President Obama finally decided to back the UN Declaration on the Rights of Indigenous Peoples this weekend. It’s hard to believe that a nation that prides itself on its freedom, human rights and morality — to the point of spreading the word at the end of a gun in far-off lands — was the last nation on earth to endorse the declaration. Our hypocrisy is well-known in the world community. Too bad roughly half of the people of this country are too blinded by their nationalism to see that truth. Perhaps this is a first step down another path. Let us hope so. The story, from Fox News:

President Barack Obama’s decision to reverse US policy and back a UN declaration on the rights of indigenous peoples has touched off a debate on whether the move could boost American Indian legal claims over the ills they suffered dating back to the colonial period, reported Saturday.

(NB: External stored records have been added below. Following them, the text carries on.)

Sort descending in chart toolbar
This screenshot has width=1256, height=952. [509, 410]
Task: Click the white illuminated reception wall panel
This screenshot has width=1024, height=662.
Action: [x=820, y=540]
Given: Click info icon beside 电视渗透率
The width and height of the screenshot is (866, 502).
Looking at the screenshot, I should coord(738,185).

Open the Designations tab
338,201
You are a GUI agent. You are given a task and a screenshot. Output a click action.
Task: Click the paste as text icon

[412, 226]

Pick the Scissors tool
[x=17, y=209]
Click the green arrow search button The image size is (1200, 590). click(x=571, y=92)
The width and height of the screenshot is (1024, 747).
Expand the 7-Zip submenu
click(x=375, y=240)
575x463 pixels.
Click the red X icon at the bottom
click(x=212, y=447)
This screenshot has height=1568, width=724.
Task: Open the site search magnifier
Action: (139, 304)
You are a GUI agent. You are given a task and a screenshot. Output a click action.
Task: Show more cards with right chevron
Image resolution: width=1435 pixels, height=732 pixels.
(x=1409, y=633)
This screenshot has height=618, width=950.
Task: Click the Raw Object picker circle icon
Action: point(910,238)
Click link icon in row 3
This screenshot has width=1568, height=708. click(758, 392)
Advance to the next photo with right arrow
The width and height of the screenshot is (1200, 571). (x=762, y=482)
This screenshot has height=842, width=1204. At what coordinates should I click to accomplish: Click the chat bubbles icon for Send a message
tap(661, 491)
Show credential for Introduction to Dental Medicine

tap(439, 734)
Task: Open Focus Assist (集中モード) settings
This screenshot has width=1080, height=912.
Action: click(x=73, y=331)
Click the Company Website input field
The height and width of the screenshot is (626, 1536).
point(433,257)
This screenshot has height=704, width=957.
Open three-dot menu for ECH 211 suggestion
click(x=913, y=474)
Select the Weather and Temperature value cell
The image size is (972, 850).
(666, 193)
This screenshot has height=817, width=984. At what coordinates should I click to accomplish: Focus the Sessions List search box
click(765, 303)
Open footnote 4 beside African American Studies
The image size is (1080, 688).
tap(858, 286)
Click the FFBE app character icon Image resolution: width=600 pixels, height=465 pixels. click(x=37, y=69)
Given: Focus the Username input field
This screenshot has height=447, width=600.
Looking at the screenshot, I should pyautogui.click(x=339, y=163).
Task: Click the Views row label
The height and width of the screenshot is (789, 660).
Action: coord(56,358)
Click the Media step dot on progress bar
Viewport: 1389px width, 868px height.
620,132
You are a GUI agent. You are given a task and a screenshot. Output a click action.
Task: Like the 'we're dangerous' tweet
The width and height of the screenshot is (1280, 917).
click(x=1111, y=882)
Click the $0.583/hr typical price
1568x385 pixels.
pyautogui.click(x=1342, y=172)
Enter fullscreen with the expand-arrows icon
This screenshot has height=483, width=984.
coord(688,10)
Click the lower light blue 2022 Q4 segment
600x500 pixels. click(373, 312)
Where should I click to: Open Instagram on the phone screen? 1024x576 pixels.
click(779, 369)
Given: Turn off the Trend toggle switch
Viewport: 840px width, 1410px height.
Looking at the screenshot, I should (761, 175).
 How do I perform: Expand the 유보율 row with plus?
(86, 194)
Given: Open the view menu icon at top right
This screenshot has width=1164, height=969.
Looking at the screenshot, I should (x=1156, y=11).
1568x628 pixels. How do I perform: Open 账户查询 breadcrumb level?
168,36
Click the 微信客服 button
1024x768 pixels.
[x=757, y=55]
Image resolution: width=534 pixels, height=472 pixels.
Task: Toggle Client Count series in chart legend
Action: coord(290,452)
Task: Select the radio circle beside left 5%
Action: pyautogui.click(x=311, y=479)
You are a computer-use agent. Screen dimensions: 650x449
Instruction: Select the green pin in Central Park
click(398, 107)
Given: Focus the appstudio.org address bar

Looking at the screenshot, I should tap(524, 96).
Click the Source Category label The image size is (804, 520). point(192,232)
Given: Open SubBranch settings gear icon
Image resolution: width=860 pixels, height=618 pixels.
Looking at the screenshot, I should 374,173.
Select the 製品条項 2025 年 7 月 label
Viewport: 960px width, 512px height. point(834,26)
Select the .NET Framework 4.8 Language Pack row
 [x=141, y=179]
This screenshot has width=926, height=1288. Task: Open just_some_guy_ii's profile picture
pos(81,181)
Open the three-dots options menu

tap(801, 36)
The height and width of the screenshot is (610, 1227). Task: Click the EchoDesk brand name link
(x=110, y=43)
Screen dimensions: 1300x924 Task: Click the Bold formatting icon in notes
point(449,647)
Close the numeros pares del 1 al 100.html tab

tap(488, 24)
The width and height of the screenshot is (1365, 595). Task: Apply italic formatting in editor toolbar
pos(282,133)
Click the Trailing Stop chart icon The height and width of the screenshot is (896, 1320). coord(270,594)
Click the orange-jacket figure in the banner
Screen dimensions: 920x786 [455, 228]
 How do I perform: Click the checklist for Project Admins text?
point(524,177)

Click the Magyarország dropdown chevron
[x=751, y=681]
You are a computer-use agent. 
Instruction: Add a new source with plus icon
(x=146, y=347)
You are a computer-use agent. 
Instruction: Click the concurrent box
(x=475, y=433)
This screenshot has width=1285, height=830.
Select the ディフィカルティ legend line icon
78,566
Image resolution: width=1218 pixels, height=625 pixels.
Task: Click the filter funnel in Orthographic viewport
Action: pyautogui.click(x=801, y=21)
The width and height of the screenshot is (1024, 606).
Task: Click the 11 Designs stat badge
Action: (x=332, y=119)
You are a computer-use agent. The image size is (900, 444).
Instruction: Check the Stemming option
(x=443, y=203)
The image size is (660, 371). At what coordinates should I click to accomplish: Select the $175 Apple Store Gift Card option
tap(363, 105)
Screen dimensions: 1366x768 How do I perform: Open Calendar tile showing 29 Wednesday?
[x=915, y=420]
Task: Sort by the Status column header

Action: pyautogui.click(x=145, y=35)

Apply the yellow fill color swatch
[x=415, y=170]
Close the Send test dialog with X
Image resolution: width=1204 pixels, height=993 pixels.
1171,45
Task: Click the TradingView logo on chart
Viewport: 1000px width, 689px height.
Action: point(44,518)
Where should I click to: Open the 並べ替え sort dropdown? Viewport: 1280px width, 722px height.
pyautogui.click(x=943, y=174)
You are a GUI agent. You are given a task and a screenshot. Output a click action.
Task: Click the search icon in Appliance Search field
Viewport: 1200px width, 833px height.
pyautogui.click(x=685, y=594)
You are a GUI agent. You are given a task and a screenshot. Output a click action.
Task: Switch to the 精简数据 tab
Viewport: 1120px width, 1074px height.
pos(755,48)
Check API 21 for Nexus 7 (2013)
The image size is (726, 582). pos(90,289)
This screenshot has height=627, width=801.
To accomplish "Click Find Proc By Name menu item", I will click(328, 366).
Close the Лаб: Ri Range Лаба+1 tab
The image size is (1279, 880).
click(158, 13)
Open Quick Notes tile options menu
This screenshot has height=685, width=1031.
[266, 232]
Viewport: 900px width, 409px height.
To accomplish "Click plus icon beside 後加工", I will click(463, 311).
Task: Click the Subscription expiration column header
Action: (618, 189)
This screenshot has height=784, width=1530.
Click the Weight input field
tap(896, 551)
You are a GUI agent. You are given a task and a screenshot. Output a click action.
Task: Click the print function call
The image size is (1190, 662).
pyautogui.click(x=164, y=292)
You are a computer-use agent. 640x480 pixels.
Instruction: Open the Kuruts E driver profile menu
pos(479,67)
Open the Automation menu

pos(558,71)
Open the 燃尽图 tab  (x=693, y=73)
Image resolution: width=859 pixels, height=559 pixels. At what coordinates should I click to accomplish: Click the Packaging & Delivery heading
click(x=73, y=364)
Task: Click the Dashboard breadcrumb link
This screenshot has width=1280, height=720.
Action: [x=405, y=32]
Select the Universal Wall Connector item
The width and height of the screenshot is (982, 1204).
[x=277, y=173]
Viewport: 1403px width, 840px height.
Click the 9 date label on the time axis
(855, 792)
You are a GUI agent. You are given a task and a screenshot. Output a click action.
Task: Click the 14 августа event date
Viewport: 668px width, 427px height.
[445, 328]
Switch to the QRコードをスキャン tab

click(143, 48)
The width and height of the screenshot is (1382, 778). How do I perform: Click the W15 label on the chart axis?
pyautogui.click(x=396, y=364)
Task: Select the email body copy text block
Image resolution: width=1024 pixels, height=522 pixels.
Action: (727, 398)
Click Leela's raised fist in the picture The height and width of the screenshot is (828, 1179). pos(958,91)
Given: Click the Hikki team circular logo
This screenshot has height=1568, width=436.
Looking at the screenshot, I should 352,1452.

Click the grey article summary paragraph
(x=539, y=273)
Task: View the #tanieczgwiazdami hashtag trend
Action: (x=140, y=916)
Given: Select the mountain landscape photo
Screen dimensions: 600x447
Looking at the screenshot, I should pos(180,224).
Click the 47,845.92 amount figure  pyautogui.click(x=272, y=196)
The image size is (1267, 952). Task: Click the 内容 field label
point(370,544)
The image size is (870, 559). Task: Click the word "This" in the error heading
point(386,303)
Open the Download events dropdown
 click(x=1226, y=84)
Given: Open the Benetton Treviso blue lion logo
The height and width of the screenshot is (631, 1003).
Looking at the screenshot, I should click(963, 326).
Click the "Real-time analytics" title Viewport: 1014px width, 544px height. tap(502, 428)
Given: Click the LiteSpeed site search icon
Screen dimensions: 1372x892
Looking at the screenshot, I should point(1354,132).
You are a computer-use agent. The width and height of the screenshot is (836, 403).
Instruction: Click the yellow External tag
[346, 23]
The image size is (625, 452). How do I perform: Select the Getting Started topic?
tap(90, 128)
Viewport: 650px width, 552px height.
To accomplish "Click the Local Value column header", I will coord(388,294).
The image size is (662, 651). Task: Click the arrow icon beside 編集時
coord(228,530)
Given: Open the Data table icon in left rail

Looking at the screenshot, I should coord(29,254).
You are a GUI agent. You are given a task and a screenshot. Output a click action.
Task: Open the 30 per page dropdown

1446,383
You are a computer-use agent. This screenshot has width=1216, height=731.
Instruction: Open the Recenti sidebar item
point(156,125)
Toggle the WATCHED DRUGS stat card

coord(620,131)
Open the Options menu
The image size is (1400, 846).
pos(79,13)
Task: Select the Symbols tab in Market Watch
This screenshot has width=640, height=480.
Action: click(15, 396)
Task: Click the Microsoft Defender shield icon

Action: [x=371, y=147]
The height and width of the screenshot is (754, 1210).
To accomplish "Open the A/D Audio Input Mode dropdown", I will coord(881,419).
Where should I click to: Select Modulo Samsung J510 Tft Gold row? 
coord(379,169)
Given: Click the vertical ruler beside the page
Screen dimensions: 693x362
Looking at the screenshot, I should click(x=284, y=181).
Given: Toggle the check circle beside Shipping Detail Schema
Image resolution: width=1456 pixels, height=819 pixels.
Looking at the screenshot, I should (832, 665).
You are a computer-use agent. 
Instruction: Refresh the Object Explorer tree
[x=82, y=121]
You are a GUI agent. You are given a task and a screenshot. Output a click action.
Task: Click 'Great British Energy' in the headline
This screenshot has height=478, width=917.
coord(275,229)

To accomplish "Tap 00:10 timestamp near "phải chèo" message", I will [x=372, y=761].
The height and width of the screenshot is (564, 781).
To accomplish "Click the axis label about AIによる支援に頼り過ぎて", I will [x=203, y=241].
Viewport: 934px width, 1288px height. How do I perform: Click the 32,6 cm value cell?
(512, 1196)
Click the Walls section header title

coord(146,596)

The president announced his decision at the White House Tribal Nations Conference last week, making the United States the last nation to endorse the statement — the Bush administration had opposed it since it was adopted in 2007. American Indian advocacy groups cheered the move, finalized after a months-long administration review.

But John Bolton, the former US ambassador to the United Nations, said the “abstract” document — which in several sections discusses the “right to redress” — may be used to fuel new legal claims.

“It’s a kind of feel-good document that has so many unclear phrases in it that nobody’s really sure what it means when you agree to it,” Bolton said. “It’s wrong and potentially dangerous to sign onto a document that you don’t fully understand the implications of.”

The non-binding document states that indigenous people should not be discriminated against, should be able to sustain their own political and social systems, and have rights to the “lands, territories and resources which they have traditionally owned” or used.